Types of Samples Used
├── Nonprobability Samples
│ ├── Judgment Sample
│ └── Convenience Sample
│ └── Quota Sample
│ └── Snowball / Purposive Sample
└── Probability Samples
├── Simple Random Sample (SRS)
├── Systematic Sample
├── Stratified Sample
└── Cluster Sample
Probability Sampling Methods
| Method | Description |
|---|---|
| Simple Random Sampling (SRS) | Every member of the population has an equal chance of being selected |
| Systematic Sampling | Select every $k$-th member from a list or sequence |
| Stratified Sampling | Population divided into subgroups (strata); samples taken from each stratum |
| Cluster Sampling | Population divided into clusters; entire clusters are randomly selected |
Nonprobability Sampling Methods
| Method | Description |
|---|---|
| Convenience Sampling | Select items that are easily accessible |
| Purposive / Judgment Sampling | Select items that meet specific research criteria (researcher's judgment) |
| Quota Sampling | Select samples to match predetermined quotas for certain characteristics |
| Snowball Sampling | Existing study subjects recruit future subjects (useful for rare populations) |
Probability vs Nonprobability Sampling
| Aspect | Probability Sampling | Non-Probability Sampling |
|---|---|---|
| Selection basis | Known probabilities | Unknown probabilities |
| Representativeness | Sample probability known | No probability of selecting any individual |
| Research purpose | Fundamental research; generalization | Action research; no generalization |
| Population reference | Refers from sample and population | No idea of population |
1.3 Strengths and Weaknesses of Sampling Methods
| Technique | Strengths | Weaknesses |
|---|---|---|
| Convenience | Least expensive, least time-consuming, most convenient | Selection bias, sample not representative, not recommended for descriptive or causal research |
| Judgment | Low-cost, convenient, ideal for exploratory research | Does not allow generalization, subjective |
| Quota | Sample can be controlled for certain characteristics | Selection bias, no assurance of representativeness |
| Snowball | Can estimate rare characteristics | Time consuming |
| Simple Random | Easily understood, results projectable | Difficult to construct sampling frame, expensive, lower precision, no assurance of representativeness |
| Systematic | Can increase representativeness, easier to implement, sampling frame not always necessary | Can decrease representativeness |
| Stratified | Includes all important sub-populations, precision | Difficult to select relevant stratification variables, not feasible on many variables, expensive |
| Cluster | Easy to implement, cost-effective | Imprecise, difficult to compute and interpret results |
Part 2: Sampling Distribution of the Mean
2.1 Introduction
After taking samples that represent the population, the next step is to make inference about the population from the sample.

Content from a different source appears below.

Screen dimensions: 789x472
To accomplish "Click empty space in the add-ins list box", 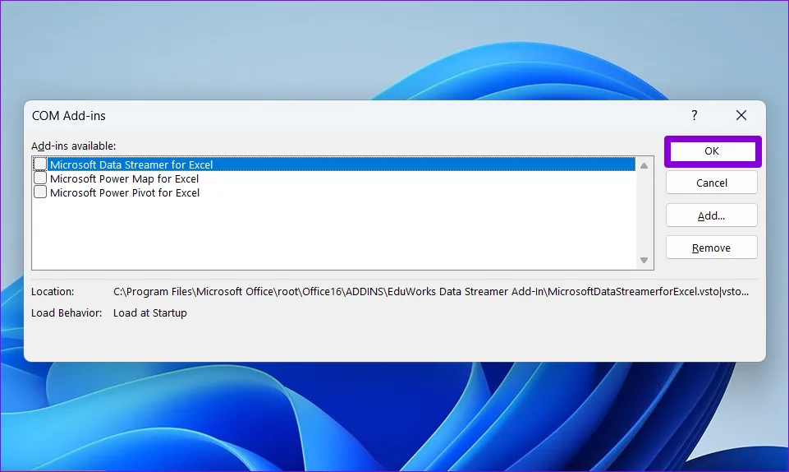I will [328, 234].
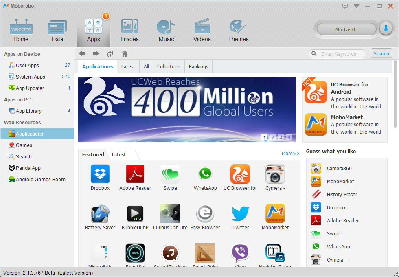Open the Themes section
Image resolution: width=399 pixels, height=277 pixels.
[238, 30]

The main concern when making statistical inference is drawing conclusions about a population, not about a sample.
In practice, you select a single random sample of a predetermined size. Hypothetically, to use the sample statistic (note: singular, not "statistics"), you should examine every possible sample of a given size.
- A sampling distribution is the distribution of the results if you actually selected all possible samples. The single result obtained in practice is just one of the results in the sampling distribution.
- The sample mean ($\bar{x}$) is the most widely used measure of central tendency and is often used to estimate the population mean ($\mu$).
- The sampling distribution of the mean is the distribution of all possible sample means if you select all possible samples of a given size.
2.2 Sample Mean and Standard Error from Normally Distributed Populations
Let $x_i$ be the $i$-th value of a variable $X$, where $i = 1, 2, \dots, N$ and $N$ is the population size.
Population parameters:
$$\mu = \frac{\sum_{i=1}^{N} x_i}{N}, \quad \sigma = \sqrt{\frac{\sum_{i=1}^{N}(x_i - \mu)^2}{N}}$$
If you are sampling from a population that is normally distributed with mean $\mu$ and standard deviation $\sigma$, then regardless of the sample size $n$, the sampling distribution of the sample mean $\bar{X}$ is normally distributed with:
Mean of sample means: $$\mu_{\bar{X}} = \mu$$
Standard error of the mean: $$\sigma_{\bar{X}} = \frac{\sigma}{\sqrt{n}}$$
Distribution notation: $$\bar{X} \sim N\left(\mu, \frac{\sigma}{\sqrt{n}}\right)$$
Note: For most practical applications, $\sigma$ (and $\mu$) is unknown. When $\sigma$ is unknown, the sample standard deviation $S$ can be used: $$S = \sqrt{\frac{\sum_{i=1}^{n}(x_i - \bar{x})^2}{n-1}}, \quad \text{where } \bar{x} = \frac{\sum_{i=1}^{n} x_i}{n}$$ This will be revisited in later topics on estimation.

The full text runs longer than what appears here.